Records from a collection
--- BEGIN ---

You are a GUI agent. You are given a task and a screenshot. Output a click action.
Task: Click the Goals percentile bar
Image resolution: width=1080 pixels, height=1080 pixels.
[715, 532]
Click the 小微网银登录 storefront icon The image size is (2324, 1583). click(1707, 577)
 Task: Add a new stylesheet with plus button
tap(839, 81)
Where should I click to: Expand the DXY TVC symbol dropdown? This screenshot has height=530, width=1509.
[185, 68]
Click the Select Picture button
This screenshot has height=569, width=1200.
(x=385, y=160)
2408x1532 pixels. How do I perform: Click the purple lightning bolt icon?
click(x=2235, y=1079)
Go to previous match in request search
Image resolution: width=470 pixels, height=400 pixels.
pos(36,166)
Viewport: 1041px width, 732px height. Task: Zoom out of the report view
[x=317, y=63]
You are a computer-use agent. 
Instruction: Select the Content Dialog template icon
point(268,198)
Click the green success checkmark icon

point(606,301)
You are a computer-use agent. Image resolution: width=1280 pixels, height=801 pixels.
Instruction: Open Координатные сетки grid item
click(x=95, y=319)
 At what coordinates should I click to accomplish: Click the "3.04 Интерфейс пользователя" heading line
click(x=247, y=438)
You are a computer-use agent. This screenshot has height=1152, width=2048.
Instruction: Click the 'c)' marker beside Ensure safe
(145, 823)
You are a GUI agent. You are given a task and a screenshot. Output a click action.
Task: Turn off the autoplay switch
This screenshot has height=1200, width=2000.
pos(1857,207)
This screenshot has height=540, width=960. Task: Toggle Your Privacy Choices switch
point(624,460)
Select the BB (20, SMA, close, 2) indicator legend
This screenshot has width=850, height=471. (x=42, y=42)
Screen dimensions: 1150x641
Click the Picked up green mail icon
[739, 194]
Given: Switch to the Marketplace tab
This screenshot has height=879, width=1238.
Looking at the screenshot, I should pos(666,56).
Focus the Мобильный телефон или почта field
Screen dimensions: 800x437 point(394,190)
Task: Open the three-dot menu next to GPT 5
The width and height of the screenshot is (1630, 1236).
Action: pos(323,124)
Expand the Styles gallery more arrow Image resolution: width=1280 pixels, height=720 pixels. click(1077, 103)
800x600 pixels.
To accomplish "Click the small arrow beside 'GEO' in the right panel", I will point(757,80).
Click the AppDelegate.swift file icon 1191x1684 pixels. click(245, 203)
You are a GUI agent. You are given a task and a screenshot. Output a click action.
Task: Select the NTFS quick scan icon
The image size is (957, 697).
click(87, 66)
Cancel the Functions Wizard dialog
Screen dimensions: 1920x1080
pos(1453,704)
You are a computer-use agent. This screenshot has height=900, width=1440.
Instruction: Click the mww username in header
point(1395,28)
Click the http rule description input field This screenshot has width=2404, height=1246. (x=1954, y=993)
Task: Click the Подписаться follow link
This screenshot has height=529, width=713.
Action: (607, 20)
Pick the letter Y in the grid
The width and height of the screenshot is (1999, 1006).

--- END ---

### Request
Please gather every line of the records above that contains the word "Expand", and copy each one. Case counts.

### Result of this exercise
Where should I click to: Expand the DXY TVC symbol dropdown? This screenshot has height=530, width=1509.
Expand the Styles gallery more arrow Image resolution: width=1280 pixels, height=720 pixels. click(1077, 103)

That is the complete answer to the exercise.